FAM35BP
FAM35BP: Exploring the Intricacies of a Novel Gene
Introduction
FAM35BP (Family with sequence similarity 35, Member B) is a recently discovered gene that has garnered significant attention due to its potential link to a wide range of diseases. This gene encodes a protein known as FAM35B, which plays a crucial role in various cellular processes.
Description
FAM35BP is located on chromosome 17q21.3 and consists of 12 exons. The gene spans over 60 kilobases and gives rise to multiple transcript variants. The protein encoded by FAM35BP, FAM35B, is highly conserved across species, indicating its essential biological function.
Associated Diseases
Studies have implicated FAM35BP mutations in several diseases, including:
- Neurological Disorders: Mutations in FAM35BP have been associated with neurodevelopmental disorders such as autism spectrum disorder and intellectual disability.

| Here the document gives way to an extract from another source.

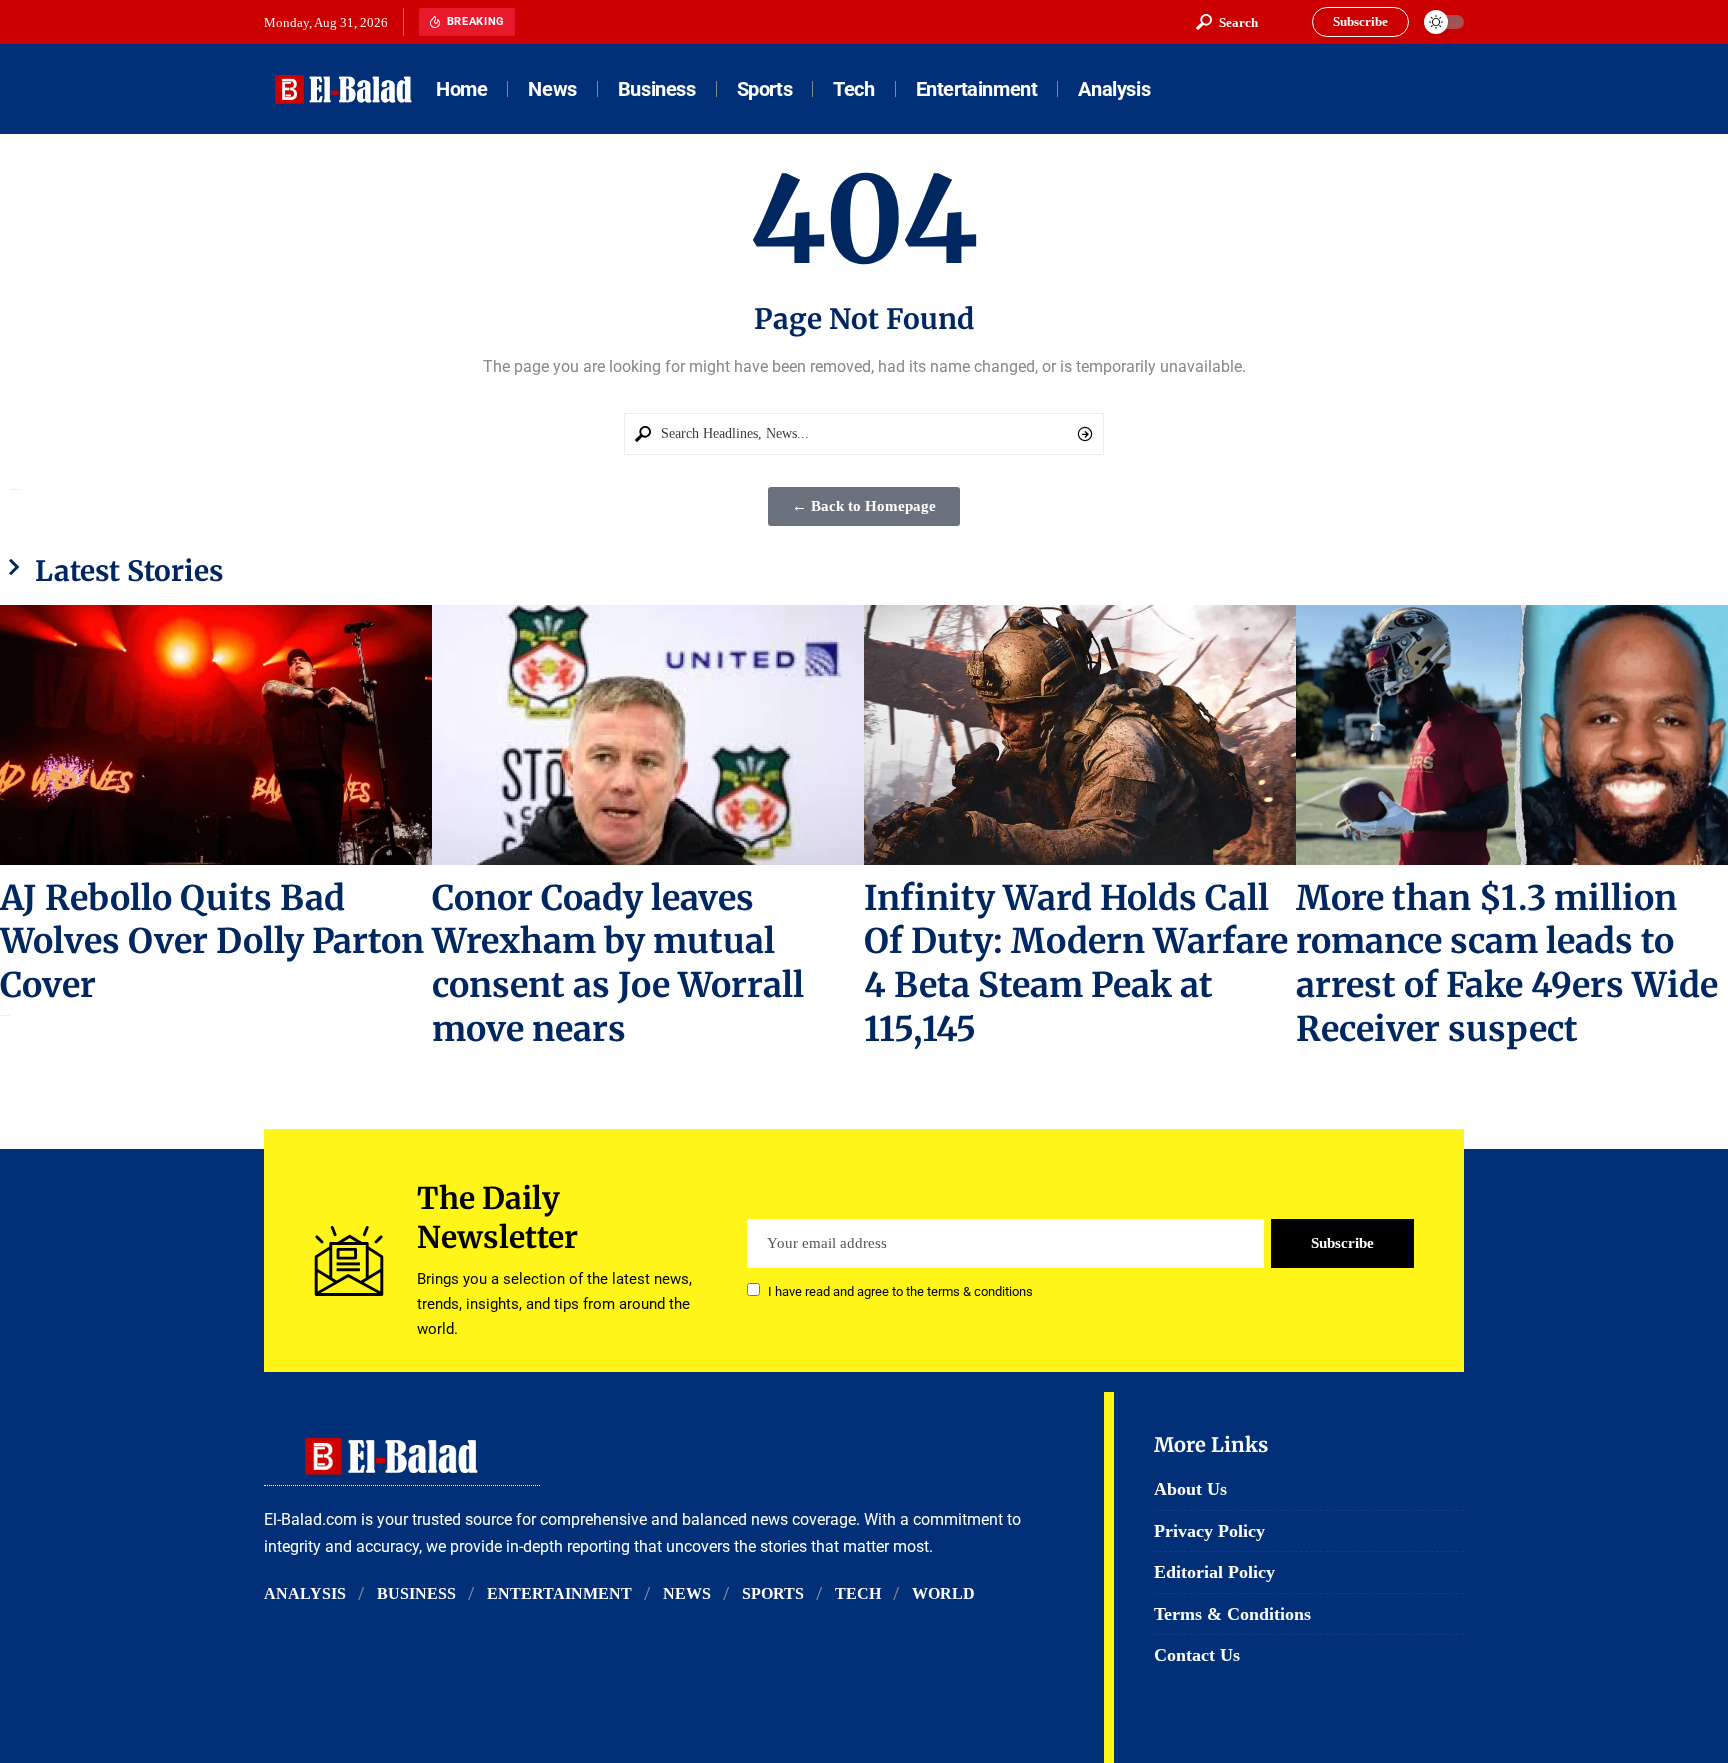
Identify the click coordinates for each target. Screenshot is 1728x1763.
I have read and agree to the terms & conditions (900, 1291)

- Cardiovascular Disease: Alterations in FAM35BP have been linked to cardiac arrhythmias and dilated cardiomyopathy.
- Immunological Disorders: FAM35BP mutations have been identified in individuals with primary immunodeficiency, a condition characterized by an impaired immune system.
- Cancer: FAM35BP has been implicated in the development and progression of certain types of cancer, including breast cancer and leukemia.
Did you Know ?
According to the Human Gene Mutation Database (HGMD), over 100 pathogenic mutations have been identified in the FAM35BP gene, highlighting its significant role in human health.